▶ [TASK BRIEF] Return nothing but the lines from the line containing "The height and width of the screenshot is (331, 667)." through the last line of the records, reproduced exactly.

·····

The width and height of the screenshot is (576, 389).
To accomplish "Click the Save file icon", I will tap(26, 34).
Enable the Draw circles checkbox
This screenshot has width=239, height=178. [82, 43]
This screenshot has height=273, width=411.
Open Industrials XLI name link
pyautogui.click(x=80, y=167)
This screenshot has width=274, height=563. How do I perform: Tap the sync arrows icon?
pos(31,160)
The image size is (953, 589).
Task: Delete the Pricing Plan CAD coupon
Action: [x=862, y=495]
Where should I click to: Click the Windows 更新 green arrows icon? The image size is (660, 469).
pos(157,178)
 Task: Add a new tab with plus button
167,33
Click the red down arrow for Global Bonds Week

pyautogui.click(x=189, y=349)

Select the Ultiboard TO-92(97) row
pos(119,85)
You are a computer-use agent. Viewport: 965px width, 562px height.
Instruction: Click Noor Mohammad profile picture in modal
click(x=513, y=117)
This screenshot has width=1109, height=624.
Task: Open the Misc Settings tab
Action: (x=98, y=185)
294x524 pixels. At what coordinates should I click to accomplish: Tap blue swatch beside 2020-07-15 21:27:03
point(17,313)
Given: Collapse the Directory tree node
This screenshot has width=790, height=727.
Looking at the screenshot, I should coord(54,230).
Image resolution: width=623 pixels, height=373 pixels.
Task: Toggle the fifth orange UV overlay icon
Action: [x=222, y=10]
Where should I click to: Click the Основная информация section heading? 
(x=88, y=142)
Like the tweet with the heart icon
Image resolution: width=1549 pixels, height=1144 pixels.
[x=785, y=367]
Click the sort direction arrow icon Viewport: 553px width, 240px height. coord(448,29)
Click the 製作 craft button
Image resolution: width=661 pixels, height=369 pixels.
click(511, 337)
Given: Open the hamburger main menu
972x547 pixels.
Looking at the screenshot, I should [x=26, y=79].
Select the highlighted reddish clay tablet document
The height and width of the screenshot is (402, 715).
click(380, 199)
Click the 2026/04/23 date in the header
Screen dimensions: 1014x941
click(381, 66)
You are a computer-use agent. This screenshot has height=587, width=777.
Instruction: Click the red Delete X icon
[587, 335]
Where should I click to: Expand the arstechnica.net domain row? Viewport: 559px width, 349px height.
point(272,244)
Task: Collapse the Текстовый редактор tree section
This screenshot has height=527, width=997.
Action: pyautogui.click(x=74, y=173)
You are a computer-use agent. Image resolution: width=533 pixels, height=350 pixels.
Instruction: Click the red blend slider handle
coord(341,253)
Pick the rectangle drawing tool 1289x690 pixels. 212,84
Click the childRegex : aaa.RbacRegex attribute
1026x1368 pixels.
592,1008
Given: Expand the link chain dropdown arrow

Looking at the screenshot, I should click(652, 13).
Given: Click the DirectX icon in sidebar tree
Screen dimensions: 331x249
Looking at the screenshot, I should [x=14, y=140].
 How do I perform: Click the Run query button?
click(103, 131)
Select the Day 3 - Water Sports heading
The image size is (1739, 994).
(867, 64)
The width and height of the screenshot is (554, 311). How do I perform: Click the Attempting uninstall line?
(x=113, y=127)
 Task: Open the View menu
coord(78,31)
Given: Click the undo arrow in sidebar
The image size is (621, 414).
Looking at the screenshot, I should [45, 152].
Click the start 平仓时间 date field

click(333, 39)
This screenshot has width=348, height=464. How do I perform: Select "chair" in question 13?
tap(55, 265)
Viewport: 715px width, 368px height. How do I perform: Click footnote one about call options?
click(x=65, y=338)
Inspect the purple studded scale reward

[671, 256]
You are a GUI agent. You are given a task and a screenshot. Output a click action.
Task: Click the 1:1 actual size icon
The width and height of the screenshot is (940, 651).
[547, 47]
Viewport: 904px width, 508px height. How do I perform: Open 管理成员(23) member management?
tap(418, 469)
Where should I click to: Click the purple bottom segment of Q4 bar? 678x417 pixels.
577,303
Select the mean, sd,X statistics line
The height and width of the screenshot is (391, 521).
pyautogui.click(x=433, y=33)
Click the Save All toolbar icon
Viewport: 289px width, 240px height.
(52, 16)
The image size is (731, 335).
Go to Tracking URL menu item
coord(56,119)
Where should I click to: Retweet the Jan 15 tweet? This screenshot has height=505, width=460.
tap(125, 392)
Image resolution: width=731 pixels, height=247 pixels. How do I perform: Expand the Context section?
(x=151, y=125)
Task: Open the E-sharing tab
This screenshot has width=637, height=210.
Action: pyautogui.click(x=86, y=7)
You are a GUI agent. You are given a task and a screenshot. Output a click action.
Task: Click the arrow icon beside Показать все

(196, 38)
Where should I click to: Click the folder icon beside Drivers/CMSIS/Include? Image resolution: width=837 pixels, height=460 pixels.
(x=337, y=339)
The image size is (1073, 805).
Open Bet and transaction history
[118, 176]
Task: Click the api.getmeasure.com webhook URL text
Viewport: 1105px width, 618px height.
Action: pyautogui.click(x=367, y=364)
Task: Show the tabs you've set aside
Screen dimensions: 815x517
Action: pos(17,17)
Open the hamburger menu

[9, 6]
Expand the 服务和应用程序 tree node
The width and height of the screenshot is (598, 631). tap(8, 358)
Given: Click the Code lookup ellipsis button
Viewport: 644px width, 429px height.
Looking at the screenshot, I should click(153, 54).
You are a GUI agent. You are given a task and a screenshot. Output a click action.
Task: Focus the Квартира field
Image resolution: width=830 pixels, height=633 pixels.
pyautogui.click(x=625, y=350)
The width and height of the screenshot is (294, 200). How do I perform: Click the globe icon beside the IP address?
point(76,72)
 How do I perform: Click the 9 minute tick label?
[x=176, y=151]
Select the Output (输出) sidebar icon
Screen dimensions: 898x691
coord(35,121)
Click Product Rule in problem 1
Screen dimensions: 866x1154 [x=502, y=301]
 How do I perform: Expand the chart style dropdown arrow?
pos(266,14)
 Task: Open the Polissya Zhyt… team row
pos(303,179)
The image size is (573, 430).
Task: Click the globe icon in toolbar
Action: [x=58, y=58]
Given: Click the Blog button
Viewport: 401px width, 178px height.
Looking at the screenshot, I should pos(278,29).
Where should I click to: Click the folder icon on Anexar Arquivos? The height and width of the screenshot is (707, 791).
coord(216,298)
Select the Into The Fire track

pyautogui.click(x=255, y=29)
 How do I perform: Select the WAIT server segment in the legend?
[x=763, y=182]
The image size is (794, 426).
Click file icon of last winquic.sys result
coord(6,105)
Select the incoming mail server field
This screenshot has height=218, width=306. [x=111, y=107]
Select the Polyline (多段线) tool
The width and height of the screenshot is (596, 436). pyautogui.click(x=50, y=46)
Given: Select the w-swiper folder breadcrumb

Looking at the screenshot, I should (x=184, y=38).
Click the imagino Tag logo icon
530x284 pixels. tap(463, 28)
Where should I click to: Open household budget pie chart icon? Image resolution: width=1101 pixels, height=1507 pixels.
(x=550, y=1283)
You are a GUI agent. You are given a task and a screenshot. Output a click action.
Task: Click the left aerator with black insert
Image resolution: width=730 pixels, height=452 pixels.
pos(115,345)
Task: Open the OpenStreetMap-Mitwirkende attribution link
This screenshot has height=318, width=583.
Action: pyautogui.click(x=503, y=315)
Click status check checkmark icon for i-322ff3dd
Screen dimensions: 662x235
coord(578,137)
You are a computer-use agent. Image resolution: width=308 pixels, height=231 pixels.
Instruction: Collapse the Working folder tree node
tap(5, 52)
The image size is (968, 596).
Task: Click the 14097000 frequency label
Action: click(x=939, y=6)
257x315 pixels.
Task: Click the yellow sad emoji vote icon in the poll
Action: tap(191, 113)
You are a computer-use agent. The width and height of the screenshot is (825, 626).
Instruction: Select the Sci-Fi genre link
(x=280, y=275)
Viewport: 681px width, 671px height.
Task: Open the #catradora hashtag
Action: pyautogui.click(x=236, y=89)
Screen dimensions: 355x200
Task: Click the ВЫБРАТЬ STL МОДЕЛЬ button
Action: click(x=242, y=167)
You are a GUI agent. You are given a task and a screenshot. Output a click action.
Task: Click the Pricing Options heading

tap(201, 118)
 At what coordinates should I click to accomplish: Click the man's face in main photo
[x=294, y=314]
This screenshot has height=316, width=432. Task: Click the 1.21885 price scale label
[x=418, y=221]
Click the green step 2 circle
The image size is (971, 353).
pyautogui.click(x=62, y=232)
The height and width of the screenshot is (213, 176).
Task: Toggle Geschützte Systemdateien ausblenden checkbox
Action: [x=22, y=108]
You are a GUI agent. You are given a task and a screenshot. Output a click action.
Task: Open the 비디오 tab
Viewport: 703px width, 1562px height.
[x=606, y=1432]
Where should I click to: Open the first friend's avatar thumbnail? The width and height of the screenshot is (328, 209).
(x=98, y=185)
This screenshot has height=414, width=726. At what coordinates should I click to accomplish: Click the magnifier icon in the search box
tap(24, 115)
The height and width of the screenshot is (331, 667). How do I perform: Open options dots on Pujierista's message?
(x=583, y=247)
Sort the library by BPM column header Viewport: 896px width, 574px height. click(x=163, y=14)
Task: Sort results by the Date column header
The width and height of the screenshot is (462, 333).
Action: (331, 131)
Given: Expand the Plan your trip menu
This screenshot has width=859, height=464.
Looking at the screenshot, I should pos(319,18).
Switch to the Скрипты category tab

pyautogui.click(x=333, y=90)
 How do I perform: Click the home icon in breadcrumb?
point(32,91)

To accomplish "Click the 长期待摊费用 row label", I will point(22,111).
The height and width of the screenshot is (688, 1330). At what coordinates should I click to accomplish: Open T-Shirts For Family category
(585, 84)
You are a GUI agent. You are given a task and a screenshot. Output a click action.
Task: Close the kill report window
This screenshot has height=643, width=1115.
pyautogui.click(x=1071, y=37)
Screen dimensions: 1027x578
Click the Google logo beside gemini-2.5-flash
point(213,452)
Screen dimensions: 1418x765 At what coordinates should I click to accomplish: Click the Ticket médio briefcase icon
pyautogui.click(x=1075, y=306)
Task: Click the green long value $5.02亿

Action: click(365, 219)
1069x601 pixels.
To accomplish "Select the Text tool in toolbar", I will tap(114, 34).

·····

▶ [EXERCISE RESPONSE]
The height and width of the screenshot is (331, 667). How do I perform: Open options dots on Pujierista's message?
(x=583, y=247)
Sort the library by BPM column header Viewport: 896px width, 574px height. click(x=163, y=14)
Task: Sort results by the Date column header
The width and height of the screenshot is (462, 333).
Action: (331, 131)
Given: Expand the Plan your trip menu
This screenshot has width=859, height=464.
Looking at the screenshot, I should pos(319,18).
Switch to the Скрипты category tab

pyautogui.click(x=333, y=90)
 How do I perform: Click the home icon in breadcrumb?
point(32,91)

To accomplish "Click the 长期待摊费用 row label", I will point(22,111).
The height and width of the screenshot is (688, 1330). At what coordinates should I click to accomplish: Open T-Shirts For Family category
(585, 84)
You are a GUI agent. You are given a task and a screenshot. Output a click action.
Task: Close the kill report window
This screenshot has height=643, width=1115.
pyautogui.click(x=1071, y=37)
Screen dimensions: 1027x578
Click the Google logo beside gemini-2.5-flash
point(213,452)
Screen dimensions: 1418x765 At what coordinates should I click to accomplish: Click the Ticket médio briefcase icon
pyautogui.click(x=1075, y=306)
Task: Click the green long value $5.02亿

Action: click(365, 219)
1069x601 pixels.
To accomplish "Select the Text tool in toolbar", I will tap(114, 34).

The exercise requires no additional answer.